Ein Mädchen zeigte ihn an, danach gab es eine Razzia
Weil der Leverkusener im Netz nebenher noch andere Mädchen sexuell ausbeutete, indem er sich erst als lesbische Frau ausgab und sie dann zwang, ihm Nacktbilder zu schicken, durchsuchte die Polizei 2017 seine Wohnung nach einer Anzeige. Die beschlagnahmten Datenträger enthielten neben anderen Kinderpornos auch die mit den Videos der beiden Halbschwestern. Trotz dieser Vorgeschichte heiratete Jessica Jens U. 2018 in Leverkusen. Ein gemeinsames Kind, ein Mädchen, wurde 2022 geboren. Die von vielen Kinderporno-Fällen überlastete Staatsanwaltschaft soll das Leverkusener Jugendamt erst 2024 informiert haben. Das Amt nahm das Kind im Alter von zwei Jahren aus der potenziell gefährlichen Familie.
Dass Männer Kinder missbrauchen, ist nichts Ungewöhnliches mehr, aber Frauen? Eine gewisse Ratlosigkeit des Gerichts gab auch Kaufmann zu. „Sie ist auch Opfer“, hatte die Verteidigerin von Jessica U. gesagt. Daran sei wohl auch etwas Wahres, so der Richter in der Begründung. Wegen dieser unterstellten Abhängigkeit kommt sie auch nur ganz knapp am Gefängnis vorbei; und weil die Taten so weit zurückliegen. „Hätte der Prozess ein paar Jahre früher begonnen, wären Sie nicht unter drei Jahren ins Gefängnis gegangen“, sagte Kaufmann. Jessica U.s Erzählungen von angeblichen eigenem Missbrauchserlebnissen nahm das Gericht ihr nicht ab.

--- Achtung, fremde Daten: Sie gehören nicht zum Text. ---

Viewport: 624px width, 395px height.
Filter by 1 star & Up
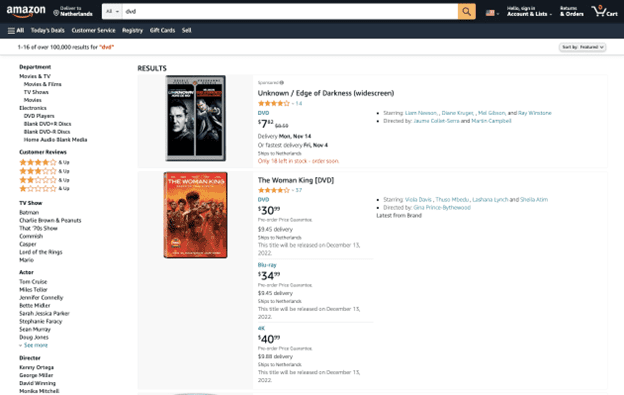click(x=44, y=189)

Immerhin: Die zwei Halbschwestern mussten bei den Missbräuchen keine Schmerzen und Penetration erleiden, nach Erkenntnissen des Gerichts sind die Videos auch nicht verbreitet worden. Der Richter sagte zu den Inhalten: „Das bleibt hinter dem zurück, was wir hier sonst sehen.“ Beide Verurteilte bekommen wegen der langen Verfahrensdauer einen Strafnachlass von sieben Monaten.
Leverkusen: Ehemann war treibende Kraft
Die klar dominante und treibende Kraft in der Sache sei Jens U. gewesen, so der Richter. Der Steinbücheler EDV-Unternehmer soll während der meist nicht öffentlich geführten Verhandlung versucht haben, sich herauszureden, dem Gericht weiszumachen, dass er gar keine pädophile Neigung habe. Die Kinderpornos will er nur zufällig besessen haben, weil er die Struktur der mit Codewörtern der pädophilen Szene verschlüsselten Dateinamen habe ergründen wollen. Der Richter: „Wir haben hier ja schon viel gehört, aber dass jemand aus einem Forscherdrang heraus diese Dateien besitzt, wie sie das vorgeben, ist nicht glaubhaft.“ Der in diesen Dingen erfahrene Richter bescheinigte dem Leverkusener eindeutig pädosexuelle Neigungen, wenn auch nur neben seiner „breit gefächerten und teils entgrenzten Sexualität“.
Jens U. war bereits in einer früheren Verhandlung zu drei Jahren und sechs Monaten wegen des Besitzes von Kinderpornos verurteilt worden. Diese Strafe ist in die Gesamtstrafe eingerechnet. Der Leverkusener sitzt nur deshalb noch nicht im Gefängnis, weil er ein Familienmitglied pflegt.